── RECORDS FOR THIS EXERCISE ──

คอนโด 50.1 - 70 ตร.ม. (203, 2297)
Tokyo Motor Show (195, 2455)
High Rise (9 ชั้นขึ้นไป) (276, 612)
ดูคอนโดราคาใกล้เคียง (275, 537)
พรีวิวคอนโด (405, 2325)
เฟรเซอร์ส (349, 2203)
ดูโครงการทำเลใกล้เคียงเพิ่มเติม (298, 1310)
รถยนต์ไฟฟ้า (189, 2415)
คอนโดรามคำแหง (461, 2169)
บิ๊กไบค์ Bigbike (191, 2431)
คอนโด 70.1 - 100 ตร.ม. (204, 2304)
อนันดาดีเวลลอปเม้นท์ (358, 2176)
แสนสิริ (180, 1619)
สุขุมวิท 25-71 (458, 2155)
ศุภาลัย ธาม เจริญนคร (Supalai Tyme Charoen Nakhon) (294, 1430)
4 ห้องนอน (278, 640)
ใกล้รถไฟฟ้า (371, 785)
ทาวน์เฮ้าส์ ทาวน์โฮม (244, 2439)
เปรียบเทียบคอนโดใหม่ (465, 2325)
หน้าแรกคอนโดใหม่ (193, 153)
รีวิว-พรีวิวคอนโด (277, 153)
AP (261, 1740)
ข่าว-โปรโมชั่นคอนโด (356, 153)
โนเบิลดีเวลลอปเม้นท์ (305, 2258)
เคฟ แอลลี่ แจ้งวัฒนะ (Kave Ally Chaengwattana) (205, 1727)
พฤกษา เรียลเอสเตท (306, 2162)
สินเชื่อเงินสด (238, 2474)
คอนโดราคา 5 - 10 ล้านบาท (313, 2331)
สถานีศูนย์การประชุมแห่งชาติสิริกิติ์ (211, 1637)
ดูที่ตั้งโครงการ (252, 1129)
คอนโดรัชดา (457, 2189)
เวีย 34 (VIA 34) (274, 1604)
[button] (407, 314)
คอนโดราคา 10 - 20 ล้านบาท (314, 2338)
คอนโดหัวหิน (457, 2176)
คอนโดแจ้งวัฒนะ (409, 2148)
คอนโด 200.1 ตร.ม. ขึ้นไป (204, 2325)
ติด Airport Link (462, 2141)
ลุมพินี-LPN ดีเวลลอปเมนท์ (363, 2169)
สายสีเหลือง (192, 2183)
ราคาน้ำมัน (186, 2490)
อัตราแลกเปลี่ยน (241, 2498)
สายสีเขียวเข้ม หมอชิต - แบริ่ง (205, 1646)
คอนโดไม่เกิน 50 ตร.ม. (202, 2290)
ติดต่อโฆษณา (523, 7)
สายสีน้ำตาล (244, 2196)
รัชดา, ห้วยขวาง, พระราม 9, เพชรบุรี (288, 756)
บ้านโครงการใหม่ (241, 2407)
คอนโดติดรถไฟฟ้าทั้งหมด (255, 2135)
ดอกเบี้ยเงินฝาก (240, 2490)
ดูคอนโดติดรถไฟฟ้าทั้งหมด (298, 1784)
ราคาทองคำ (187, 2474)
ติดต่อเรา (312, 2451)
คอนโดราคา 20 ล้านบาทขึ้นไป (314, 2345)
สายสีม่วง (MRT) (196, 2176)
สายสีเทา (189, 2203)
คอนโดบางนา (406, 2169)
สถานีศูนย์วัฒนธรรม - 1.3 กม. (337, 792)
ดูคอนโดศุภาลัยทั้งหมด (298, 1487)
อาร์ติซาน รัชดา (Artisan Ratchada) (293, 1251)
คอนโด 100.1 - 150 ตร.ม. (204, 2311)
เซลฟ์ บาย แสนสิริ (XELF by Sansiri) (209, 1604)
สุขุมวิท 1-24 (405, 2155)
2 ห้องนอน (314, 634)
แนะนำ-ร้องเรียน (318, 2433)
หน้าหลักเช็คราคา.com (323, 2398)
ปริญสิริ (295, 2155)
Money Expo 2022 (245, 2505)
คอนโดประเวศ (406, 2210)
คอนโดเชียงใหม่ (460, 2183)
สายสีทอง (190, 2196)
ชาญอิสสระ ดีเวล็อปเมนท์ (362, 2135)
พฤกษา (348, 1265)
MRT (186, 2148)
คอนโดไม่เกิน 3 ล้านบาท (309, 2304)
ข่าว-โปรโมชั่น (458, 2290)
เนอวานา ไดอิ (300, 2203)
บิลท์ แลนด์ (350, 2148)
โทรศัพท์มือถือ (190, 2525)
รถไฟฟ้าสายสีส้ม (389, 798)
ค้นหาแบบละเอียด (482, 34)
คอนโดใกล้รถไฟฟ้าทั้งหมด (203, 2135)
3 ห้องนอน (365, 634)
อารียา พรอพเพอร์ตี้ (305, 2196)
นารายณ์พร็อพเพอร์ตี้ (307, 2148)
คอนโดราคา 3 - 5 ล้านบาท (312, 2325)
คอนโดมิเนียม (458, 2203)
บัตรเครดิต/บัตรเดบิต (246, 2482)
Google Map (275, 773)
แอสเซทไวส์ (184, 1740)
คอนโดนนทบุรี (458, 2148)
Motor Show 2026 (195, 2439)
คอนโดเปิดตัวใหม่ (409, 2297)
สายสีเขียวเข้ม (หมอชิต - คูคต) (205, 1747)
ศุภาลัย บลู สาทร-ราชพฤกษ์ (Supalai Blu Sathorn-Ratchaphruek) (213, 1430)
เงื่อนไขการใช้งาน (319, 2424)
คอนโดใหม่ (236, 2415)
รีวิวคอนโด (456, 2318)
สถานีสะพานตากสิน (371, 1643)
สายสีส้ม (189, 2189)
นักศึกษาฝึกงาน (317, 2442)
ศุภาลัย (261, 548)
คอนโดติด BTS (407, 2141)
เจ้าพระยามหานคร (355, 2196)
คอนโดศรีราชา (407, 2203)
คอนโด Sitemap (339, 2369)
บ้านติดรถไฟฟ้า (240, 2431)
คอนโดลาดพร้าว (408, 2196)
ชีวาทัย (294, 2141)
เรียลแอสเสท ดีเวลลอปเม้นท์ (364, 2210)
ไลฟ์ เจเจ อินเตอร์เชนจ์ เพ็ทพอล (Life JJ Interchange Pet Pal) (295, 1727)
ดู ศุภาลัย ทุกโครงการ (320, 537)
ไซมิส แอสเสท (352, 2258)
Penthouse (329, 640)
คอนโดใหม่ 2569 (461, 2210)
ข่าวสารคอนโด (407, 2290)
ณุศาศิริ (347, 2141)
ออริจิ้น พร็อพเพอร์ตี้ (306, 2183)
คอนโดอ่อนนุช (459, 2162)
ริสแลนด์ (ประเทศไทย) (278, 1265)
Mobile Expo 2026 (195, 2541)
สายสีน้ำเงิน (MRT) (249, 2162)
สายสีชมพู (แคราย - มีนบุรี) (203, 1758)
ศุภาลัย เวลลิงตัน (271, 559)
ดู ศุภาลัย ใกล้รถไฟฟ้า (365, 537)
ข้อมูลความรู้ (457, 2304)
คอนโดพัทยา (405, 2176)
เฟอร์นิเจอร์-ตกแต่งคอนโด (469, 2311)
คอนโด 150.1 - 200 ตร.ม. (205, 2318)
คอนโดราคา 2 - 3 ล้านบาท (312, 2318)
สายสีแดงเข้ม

───

WHAT THE TASK REQUIRES
Please output the lines of the listing above that fall in the stretch from the one with "เซลฟ์ บาย แสนสิริ" through the one with "คอนโดเปิดตัวใหม่ (409, 2297)", exactly and only those.

RESPONSE AREA
เซลฟ์ บาย แสนสิริ (XELF by Sansiri) (209, 1604)
สุขุมวิท 1-24 (405, 2155)
2 ห้องนอน (314, 634)
แนะนำ-ร้องเรียน (318, 2433)
หน้าหลักเช็คราคา.com (323, 2398)
ปริญสิริ (295, 2155)
Money Expo 2022 (245, 2505)
คอนโดประเวศ (406, 2210)
คอนโดเชียงใหม่ (460, 2183)
สายสีทอง (190, 2196)
ชาญอิสสระ ดีเวล็อปเมนท์ (362, 2135)
พฤกษา (348, 1265)
MRT (186, 2148)
คอนโดไม่เกิน 3 ล้านบาท (309, 2304)
ข่าว-โปรโมชั่น (458, 2290)
เนอวานา ไดอิ (300, 2203)
บิลท์ แลนด์ (350, 2148)
โทรศัพท์มือถือ (190, 2525)
รถไฟฟ้าสายสีส้ม (389, 798)
ค้นหาแบบละเอียด (482, 34)
คอนโดใกล้รถไฟฟ้าทั้งหมด (203, 2135)
3 ห้องนอน (365, 634)
อารียา พรอพเพอร์ตี้ (305, 2196)
นารายณ์พร็อพเพอร์ตี้ (307, 2148)
คอนโดราคา 3 - 5 ล้านบาท (312, 2325)
คอนโดมิเนียม (458, 2203)
บัตรเครดิต/บัตรเดบิต (246, 2482)
Google Map (275, 773)
แอสเซทไวส์ (184, 1740)
คอนโดนนทบุรี (458, 2148)
Motor Show 2026 (195, 2439)
คอนโดเปิดตัวใหม่ (409, 2297)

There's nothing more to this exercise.